While many nonsmokers become impatient and angry with smokers, we must realize that most smokers are victims. The tobacco companies, together forming a billion dollar indsutry, hires top market researchers, scientists and other professionals to influence the buying habits of potential consumers. Further, they pick on the weakest members of our society. Remember that that most smokers began smoking around 13-14 years of age. Many of these naive individuals have lower self-esteem, suffer social problems or come from less-stable home environments.

Therefore, be firm but understanding with smokers. Due to their addiction, they have lost track of reality. They wheeze, cough and spit up phlem as they are slowly killing themselves. Shortly after finishing their last cigarette their body begins demanding another.
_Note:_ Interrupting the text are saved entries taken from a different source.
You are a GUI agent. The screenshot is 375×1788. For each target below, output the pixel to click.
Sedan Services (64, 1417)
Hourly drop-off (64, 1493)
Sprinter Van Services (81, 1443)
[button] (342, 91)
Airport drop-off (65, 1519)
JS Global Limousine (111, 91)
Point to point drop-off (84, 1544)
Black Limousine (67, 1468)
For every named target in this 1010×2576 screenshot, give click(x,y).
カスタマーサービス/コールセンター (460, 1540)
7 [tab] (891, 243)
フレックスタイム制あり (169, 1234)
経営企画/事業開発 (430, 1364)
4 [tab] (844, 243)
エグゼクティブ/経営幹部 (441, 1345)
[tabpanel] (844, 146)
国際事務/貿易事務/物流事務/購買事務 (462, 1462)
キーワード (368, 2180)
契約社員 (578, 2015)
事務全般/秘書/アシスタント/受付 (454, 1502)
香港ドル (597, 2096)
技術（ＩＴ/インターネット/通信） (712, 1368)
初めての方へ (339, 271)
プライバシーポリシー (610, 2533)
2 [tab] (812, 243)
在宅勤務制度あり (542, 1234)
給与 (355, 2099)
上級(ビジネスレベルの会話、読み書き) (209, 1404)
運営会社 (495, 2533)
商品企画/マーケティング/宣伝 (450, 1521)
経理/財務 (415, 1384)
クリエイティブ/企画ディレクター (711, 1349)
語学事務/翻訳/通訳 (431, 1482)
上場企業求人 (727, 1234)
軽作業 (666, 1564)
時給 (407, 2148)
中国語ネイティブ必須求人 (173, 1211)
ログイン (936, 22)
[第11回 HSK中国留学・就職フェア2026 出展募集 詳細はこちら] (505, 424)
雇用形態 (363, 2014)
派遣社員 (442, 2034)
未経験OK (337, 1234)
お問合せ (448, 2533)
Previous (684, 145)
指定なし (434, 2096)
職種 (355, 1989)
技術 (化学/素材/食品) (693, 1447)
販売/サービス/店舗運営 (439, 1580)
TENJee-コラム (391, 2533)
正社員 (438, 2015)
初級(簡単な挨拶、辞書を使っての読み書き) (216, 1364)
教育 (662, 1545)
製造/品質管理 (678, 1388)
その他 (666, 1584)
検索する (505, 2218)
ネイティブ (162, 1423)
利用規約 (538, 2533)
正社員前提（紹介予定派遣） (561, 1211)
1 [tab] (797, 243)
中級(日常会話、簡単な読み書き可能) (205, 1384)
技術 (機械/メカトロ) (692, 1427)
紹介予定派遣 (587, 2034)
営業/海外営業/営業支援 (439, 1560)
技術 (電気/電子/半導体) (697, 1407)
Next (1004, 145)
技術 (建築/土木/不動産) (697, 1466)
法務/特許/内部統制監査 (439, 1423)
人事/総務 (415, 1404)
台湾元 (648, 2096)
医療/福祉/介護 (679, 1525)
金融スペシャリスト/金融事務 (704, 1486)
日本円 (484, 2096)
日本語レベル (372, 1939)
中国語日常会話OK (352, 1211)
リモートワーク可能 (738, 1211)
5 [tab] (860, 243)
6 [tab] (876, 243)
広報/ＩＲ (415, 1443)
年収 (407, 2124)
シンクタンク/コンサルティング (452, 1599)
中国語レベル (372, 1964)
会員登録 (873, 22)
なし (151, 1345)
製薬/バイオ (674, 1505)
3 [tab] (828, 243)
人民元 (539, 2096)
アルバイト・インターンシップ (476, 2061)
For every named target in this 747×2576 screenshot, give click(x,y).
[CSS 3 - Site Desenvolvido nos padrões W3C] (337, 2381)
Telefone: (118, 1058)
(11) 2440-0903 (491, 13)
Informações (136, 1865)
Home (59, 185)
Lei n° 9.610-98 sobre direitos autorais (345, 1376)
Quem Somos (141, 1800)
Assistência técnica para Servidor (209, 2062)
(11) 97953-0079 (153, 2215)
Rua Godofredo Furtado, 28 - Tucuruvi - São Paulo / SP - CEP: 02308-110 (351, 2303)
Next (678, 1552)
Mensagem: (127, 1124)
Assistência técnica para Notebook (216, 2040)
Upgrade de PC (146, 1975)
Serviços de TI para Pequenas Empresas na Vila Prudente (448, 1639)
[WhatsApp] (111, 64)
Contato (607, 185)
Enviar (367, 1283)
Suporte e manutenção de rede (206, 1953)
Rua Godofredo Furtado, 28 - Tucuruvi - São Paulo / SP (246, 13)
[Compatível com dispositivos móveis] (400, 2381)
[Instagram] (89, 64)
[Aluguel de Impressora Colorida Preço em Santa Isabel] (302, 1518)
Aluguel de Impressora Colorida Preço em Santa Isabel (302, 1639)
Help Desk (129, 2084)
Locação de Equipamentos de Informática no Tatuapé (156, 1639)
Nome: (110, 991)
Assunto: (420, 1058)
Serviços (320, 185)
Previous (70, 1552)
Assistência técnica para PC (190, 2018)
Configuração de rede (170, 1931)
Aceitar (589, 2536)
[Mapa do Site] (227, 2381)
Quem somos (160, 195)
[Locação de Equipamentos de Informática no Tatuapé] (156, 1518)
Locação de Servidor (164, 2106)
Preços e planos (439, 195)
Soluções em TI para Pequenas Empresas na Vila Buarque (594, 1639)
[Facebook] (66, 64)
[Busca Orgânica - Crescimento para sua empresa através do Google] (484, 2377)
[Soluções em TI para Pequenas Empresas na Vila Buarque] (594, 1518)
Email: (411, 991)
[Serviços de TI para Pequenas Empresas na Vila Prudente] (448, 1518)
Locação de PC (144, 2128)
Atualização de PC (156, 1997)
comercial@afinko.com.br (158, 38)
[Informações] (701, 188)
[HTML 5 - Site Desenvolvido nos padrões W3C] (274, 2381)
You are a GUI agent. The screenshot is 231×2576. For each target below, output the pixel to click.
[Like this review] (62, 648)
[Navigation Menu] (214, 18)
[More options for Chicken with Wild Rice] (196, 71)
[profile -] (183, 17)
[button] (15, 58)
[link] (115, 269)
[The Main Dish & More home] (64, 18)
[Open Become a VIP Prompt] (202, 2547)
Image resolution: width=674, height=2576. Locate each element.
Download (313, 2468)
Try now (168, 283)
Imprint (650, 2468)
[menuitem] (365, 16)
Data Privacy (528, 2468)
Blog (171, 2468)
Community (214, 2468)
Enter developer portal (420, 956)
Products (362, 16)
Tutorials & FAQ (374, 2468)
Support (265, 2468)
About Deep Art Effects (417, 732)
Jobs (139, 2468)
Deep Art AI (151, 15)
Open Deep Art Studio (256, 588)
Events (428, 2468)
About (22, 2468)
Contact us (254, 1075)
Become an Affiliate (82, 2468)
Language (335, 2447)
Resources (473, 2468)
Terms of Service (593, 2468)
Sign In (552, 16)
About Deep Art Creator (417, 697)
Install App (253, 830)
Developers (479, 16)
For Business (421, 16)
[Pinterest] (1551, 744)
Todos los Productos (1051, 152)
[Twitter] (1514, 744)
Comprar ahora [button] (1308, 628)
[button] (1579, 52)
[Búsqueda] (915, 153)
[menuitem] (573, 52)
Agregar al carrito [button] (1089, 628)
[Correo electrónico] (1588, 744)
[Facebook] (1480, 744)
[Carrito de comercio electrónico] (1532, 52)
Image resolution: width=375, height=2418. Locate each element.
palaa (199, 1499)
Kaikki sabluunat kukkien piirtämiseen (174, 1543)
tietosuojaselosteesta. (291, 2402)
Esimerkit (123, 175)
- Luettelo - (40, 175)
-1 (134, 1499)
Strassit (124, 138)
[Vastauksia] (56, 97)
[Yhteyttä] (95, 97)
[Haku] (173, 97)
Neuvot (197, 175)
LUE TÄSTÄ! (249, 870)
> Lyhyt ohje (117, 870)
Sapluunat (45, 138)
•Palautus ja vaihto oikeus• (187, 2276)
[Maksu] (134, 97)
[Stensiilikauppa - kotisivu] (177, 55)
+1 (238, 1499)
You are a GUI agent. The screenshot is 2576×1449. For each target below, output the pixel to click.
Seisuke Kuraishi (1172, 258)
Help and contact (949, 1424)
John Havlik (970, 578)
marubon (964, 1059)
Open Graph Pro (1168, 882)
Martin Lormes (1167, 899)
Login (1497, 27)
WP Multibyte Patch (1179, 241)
They no longer taste food as they used to; they cannot run or be athletic as they once could; and in general, they are a slave to this nasty habit.

How Smoking Affects You
Second-hand smoke contains more than 4,000 substances. Many of these are dangerous poisons and can cause cancer. Anyone exposed to second-hand smoke inhales these substances. Lung disease, including lung cancer, is the third leading cause of death in the United States.

If you have asthma, second-hand smoke can make your breathing problmes worse.

Young children are especially sensitive to second-hand smoke. A baby who is exposed to second-hand smoke is more likely to have lung disease serious enough to need treatment in a hospital dunging the first two years of life.

Children who are exposed to second-hand smoke are more likely to cough and wheeze and to have middle ear problems.

What You Can Do
Patronize restaurants and other businesses that are smoke-free. Let them know that a smoke-free environment is an important reason that you give them your business.

Do not shop, eat or patronize those establishments that do not support a smoke-free environment. Send a written letter to the business telling them why you do not frequent their business.

Make sure that your family's facilities, such as the day care, preschool, school and after school programs are smoke-free as well.

Don't be shy about informing smokers that their smoking bother you. Remember to be firm, but friendly.

Work to create stronger nonsmoking laws. Write letters to your local newspaper and to local public officials. Remember that you are part of a large majority of nonsmokers. While smoking still presents a huge health epidemic, less than 30% of Americans, on average, are still tobacco addicts.